----- TEXTE CITÉ -----

En arrivant en 2007 à la tête du Printemps, racheté en 2006 par le groupe Borletti et RREEF (Deutsche-Bank), le PDG Paolo de Cesare, a décidé d'investir largement, tout à la fois dans la rénovation des 17 magasins français et dans le système informatique de l'entreprise. « Nous avons acquis Printemps car nous pensions qu'il y avait un fort potentiel à développer », affirme le dirigeant. Mais il fallait clairement transformer l'héritage, à tous les niveaux. « Nous avons dépensé 30 millions d'euros dans le patrimoine architectural et le développement d'un nouvel environnement de vente, et 20 millions d'euros dans notre projet informatique », a-t-il relaté il y a quelques jours lors de la présentation du projet IT à la presse, dans le bâtiment historique du boulevard Haussmann, à Paris. « L'une de mes premières décisions a été d'embaucher notre directeur des systèmes d'information qui est aussi directeur des flux marchandises, un profil qu'il n'est pas courant de rencontrer à ce poste », souligne Paolo de Cesare. Une fonction à double compétence que l'on commence néanmoins à rencontrer dans les DSI du secteur du retail et de la distribution.


Paolo de Cesare, PDG du Printemps (crédit : D.R.)

« Notre modèle économique est très complexe, a rappelé le PDG en pointant les spécificités du triptyque mode/luxe/beauté. Nous devons créer des collections cohérentes et attractives, les commander, les stocker, les livrer et les suivre à l'unité. Cela met en oeuvre de multiples processus pris en charge par des équipes distinctes. » Jusque-là, les données informatiques du groupe transitaient entre les huit systèmes d'information et il arrivait que des informations soient perdues. « Le projet a représenté un énorme travail », reconnaît Paolo de Cesare, PDG du Printemps, en insistant sur l'importante collaboration qui a caractérisé les échanges entre les équipes internes, l'intégrateur externe CSC et SAP, l'éditeur de la suite applicative choisie. Un parcours ponctué de comités de pilotage mensuels auxquels participaient les dirigeants des trois parties prenantes. Trente mois d'un travail acharné avec un planning qui s'est déroulé selon les prévisions, assure de son côté la DSI de l'entreprise.

----- EXTRAIT DES DONNÉES -----

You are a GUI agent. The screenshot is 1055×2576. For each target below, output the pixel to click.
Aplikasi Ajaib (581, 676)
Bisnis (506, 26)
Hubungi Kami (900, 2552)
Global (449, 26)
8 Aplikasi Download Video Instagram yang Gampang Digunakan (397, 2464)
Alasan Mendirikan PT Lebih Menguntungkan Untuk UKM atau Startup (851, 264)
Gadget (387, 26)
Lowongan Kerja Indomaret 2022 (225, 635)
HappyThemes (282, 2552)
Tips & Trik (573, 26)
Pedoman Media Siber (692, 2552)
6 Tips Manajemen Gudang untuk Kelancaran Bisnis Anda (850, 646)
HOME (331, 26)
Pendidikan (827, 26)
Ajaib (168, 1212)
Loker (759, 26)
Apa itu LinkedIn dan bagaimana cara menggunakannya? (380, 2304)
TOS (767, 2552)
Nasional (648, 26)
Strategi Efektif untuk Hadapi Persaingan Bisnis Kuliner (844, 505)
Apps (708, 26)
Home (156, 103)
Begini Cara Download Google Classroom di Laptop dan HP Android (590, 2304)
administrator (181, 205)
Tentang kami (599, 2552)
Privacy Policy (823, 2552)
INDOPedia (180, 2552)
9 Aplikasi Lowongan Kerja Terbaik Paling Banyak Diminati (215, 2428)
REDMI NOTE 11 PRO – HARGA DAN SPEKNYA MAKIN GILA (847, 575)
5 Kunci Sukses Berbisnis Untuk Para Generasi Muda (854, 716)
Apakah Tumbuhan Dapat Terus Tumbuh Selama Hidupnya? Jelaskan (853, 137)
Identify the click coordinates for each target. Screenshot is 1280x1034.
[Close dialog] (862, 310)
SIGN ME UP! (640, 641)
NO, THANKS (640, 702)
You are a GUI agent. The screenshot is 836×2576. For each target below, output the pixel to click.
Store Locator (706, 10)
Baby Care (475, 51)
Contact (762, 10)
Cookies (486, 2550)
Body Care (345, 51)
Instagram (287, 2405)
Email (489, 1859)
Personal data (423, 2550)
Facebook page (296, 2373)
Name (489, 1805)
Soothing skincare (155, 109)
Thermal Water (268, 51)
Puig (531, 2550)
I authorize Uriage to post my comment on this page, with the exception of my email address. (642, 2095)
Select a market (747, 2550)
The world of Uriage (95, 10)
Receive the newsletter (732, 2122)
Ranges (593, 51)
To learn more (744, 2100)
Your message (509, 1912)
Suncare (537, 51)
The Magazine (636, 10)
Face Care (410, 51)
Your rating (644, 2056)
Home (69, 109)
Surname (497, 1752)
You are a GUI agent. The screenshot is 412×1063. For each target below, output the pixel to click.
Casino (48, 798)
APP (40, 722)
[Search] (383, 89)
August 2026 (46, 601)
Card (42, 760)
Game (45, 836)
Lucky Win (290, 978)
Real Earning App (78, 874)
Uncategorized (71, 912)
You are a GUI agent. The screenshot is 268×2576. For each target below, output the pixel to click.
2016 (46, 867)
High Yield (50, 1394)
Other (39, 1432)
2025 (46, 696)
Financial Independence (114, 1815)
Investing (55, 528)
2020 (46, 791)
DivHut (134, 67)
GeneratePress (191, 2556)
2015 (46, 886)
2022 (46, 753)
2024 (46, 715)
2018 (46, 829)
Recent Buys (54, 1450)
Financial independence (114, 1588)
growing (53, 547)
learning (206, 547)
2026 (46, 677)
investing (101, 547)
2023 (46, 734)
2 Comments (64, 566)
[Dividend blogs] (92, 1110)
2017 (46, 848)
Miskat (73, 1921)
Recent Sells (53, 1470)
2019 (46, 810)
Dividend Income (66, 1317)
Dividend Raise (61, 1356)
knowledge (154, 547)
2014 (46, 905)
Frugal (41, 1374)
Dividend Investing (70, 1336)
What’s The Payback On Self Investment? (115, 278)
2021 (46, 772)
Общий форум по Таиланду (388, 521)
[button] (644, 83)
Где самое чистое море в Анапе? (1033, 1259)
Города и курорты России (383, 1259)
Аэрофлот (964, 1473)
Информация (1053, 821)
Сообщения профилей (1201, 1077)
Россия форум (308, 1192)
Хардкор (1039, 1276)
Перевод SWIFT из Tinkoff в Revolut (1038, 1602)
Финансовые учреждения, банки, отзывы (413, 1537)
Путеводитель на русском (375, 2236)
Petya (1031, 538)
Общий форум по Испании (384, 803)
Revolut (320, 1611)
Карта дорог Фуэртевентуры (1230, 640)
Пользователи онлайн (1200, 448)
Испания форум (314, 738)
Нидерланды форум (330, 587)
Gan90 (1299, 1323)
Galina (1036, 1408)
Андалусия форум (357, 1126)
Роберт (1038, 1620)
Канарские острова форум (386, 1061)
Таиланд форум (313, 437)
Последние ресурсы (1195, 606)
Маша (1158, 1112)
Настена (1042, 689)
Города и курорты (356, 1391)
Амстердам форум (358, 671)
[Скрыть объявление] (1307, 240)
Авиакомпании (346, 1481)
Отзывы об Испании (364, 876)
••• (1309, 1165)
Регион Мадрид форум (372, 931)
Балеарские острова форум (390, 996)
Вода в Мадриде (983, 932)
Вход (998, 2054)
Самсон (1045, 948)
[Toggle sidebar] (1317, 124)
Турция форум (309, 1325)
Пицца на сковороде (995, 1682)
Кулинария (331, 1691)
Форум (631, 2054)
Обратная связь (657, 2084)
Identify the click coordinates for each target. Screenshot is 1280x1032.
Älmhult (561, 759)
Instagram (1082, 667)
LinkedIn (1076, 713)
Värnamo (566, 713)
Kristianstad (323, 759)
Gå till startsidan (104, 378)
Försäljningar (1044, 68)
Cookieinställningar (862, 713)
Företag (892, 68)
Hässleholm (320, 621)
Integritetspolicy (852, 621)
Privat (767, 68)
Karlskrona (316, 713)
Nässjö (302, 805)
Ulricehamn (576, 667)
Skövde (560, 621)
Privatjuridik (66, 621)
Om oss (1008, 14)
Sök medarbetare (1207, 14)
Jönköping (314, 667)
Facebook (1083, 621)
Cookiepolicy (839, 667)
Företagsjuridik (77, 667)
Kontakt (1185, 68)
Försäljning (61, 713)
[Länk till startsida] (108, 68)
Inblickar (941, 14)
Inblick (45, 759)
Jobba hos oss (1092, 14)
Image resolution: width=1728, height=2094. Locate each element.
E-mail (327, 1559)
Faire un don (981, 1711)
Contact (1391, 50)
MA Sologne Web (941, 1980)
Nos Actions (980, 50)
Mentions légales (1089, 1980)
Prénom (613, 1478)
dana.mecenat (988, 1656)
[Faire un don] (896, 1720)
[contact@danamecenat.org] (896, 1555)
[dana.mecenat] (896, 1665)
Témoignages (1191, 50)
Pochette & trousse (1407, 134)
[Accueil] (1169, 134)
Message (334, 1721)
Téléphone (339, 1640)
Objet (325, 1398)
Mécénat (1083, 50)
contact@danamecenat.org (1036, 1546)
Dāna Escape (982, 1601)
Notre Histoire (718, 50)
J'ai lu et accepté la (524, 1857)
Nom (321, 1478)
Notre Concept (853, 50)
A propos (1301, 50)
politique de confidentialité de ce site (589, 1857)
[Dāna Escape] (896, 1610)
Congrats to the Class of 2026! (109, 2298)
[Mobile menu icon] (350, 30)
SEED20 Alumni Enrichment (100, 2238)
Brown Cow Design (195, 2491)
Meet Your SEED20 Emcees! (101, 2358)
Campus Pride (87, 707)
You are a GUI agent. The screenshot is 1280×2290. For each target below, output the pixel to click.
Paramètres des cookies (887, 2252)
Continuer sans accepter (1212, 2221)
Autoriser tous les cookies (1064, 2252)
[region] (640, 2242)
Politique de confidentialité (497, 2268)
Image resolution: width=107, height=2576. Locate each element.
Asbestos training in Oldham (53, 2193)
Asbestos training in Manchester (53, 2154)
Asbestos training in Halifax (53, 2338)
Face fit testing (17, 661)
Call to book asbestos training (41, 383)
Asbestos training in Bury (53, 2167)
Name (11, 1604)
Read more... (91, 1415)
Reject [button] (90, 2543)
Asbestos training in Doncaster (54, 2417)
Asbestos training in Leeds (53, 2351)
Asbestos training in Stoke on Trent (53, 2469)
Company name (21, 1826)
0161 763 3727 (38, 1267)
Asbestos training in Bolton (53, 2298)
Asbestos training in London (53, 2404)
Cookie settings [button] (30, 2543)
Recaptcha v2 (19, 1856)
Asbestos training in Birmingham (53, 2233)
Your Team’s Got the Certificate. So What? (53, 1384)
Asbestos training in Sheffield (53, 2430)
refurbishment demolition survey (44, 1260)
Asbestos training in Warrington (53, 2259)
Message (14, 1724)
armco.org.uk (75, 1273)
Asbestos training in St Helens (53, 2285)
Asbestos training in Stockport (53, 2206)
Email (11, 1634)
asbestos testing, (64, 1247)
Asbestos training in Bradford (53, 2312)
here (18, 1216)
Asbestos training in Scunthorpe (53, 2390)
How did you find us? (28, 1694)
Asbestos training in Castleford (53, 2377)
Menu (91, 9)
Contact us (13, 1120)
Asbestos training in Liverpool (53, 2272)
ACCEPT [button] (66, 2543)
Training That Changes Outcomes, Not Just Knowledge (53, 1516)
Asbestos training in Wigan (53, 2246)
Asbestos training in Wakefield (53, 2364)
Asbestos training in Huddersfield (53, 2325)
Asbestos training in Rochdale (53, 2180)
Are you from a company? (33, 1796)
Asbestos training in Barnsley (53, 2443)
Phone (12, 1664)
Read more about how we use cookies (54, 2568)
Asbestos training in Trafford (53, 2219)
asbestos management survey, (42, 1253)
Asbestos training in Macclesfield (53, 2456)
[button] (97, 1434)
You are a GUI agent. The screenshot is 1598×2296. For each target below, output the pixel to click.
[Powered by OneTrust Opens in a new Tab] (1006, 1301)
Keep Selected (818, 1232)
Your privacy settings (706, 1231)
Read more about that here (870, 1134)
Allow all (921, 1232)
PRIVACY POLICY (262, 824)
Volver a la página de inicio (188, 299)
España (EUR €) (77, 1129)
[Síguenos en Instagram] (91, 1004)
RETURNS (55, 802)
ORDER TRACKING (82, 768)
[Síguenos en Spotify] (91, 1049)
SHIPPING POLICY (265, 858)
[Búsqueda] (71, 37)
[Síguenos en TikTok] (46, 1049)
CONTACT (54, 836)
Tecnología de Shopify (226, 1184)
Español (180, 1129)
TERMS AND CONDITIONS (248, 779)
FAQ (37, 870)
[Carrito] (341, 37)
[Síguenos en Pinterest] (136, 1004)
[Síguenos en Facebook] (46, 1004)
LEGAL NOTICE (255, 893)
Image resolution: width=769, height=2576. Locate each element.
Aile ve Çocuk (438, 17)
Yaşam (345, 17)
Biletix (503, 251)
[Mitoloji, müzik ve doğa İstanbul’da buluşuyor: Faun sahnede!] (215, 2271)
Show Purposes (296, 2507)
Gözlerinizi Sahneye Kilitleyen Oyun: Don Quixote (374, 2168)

-----

**DÉFI 1:** D'après le texte sur la modernisation du Printemps, quelle somme a été consacrée au projet informatique ?
**DÉFI 2:** Poursuivez le texte sur la modernisation du Printemps à partir de sa dernière phrase.

**RÉPONSE ATTENDUE 1:** 20 millions d'euros.

**RÉPONSE ATTENDUE 2:**
Pas simplement un projet informatique

Le Printemps sort quatre collections par an, mais en réalité des nouveautés arrivent chaque semaine. Au total, un million deux cent mille références provenant de 2 000 marques transitent par le centre de distribution. Le groupe gère 17 magasins. Le navire amiral du boulevard Haussmann, pèse à lui seul l'équivalent des 16 autres. Il réunit 3 500 collaborateurs, sur 4 500 au total, compte 26 étages, 600 caisses POS (terminaux points de vente) et un entrepôt. La mise en place de la solution SAP n'a pas été qu'un projet informatique. Il a concerné toute l'entreprise, du comptable au logisticien en passant par les vendeurs, insiste Arnaud Lescroart, directeur des systèmes d'information et des flux de marchandises (auparavant DSI et directeur logistique de Decathlon / Oxylane). Considérant les 1 200 000 codes articles à gérer qui, outre l'habillement, peuvent concerner  tout aussi bien des petites cuillères que des meubles, on imagine aisément la quantité de processus à adapter que cela peut représenter. Avec des contraintes particulières dans certains domaines : « Le rafraîchissement du catalogue doit être extrêmement fréquent pour être à la pointe de la mode », rappelle notamment le DSI.


Arnaud Lescroart, directeur du flux marchandises et des systèmes d'information du Printemps (crédit :D.R.)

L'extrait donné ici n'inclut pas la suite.